= Beginning of Section =

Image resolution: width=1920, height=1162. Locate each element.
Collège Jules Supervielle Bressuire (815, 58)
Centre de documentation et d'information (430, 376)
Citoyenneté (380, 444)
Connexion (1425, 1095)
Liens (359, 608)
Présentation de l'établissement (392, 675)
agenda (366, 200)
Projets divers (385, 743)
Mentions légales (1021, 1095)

= End of Section =

#### Work instructions
Every line in the records has to be written out again exactly.

#### Task response
Image resolution: width=1920, height=1162. Locate each element.
Collège Jules Supervielle Bressuire (815, 58)
Centre de documentation et d'information (430, 376)
Citoyenneté (380, 444)
Connexion (1425, 1095)
Liens (359, 608)
Présentation de l'établissement (392, 675)
agenda (366, 200)
Projets divers (385, 743)
Mentions légales (1021, 1095)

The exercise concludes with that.